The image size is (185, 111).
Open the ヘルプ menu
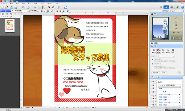[57, 3]
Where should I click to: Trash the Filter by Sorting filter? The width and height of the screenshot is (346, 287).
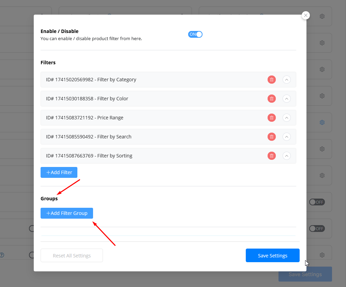[271, 156]
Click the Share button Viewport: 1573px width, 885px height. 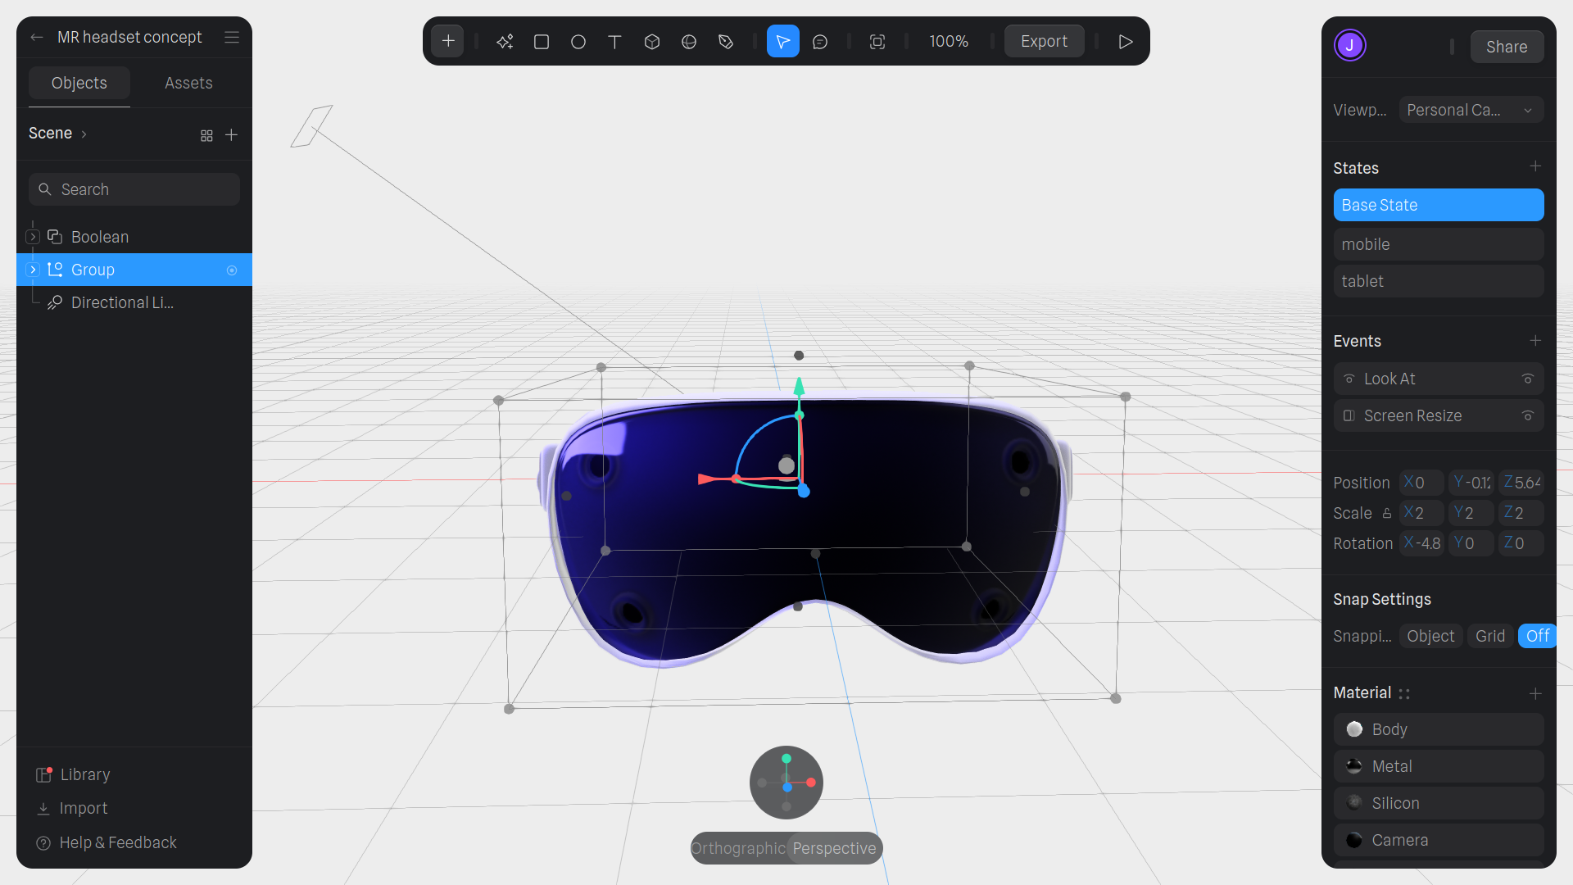(x=1506, y=47)
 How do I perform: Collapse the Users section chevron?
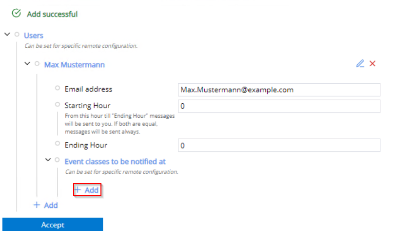pos(7,35)
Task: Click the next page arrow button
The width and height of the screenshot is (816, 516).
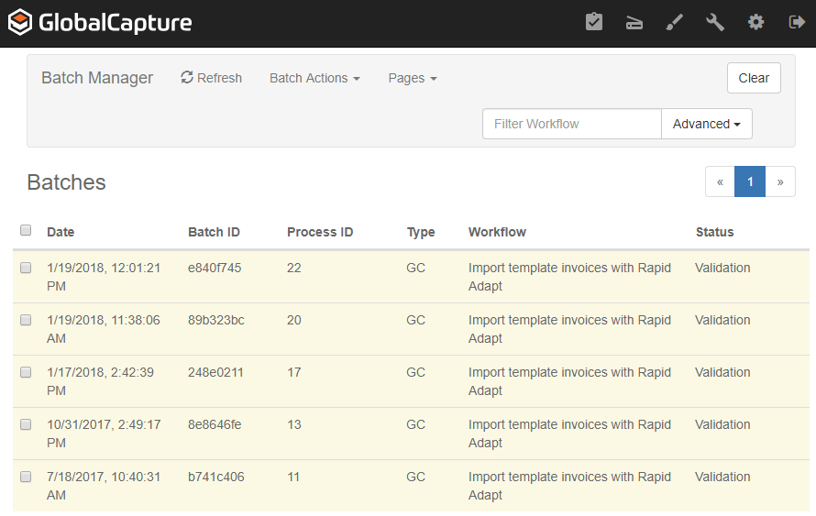Action: 780,181
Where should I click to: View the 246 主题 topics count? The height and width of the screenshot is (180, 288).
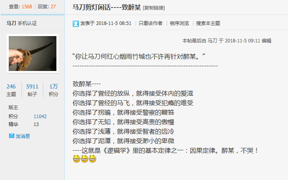(x=11, y=90)
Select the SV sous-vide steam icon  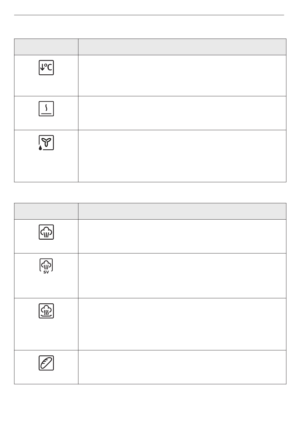[x=46, y=266]
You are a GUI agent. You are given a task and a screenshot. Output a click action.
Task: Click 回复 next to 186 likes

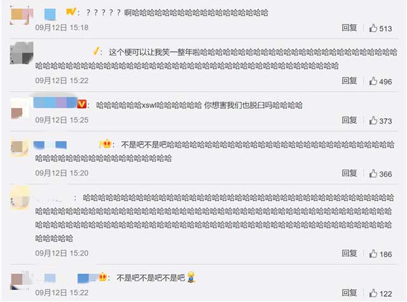[349, 253]
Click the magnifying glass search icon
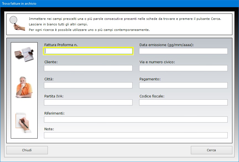The image size is (239, 162). (17, 23)
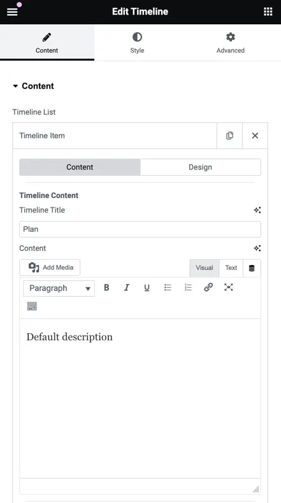Insert a numbered list
The width and height of the screenshot is (281, 503).
[188, 288]
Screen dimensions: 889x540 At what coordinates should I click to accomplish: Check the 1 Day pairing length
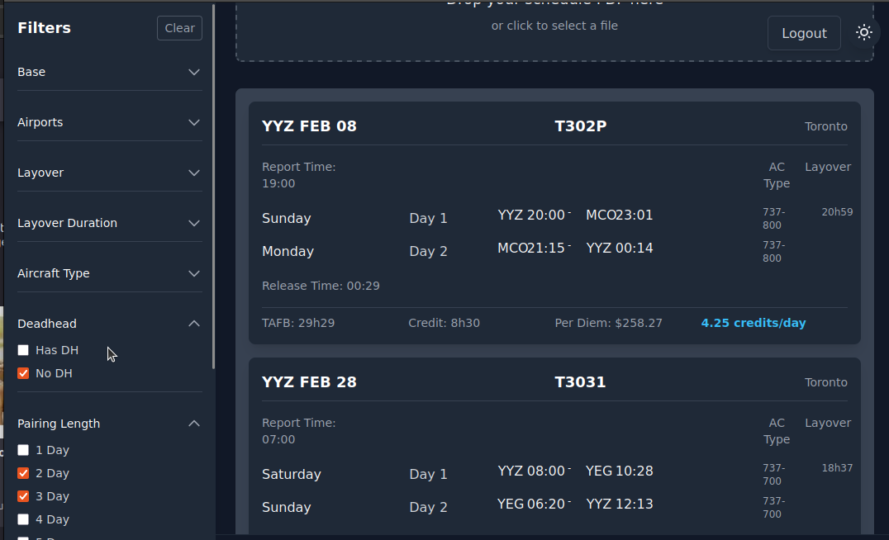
== == ==
Given instruction
How many lines in the items above contain the word "next"? Reply with the number only.

Result
2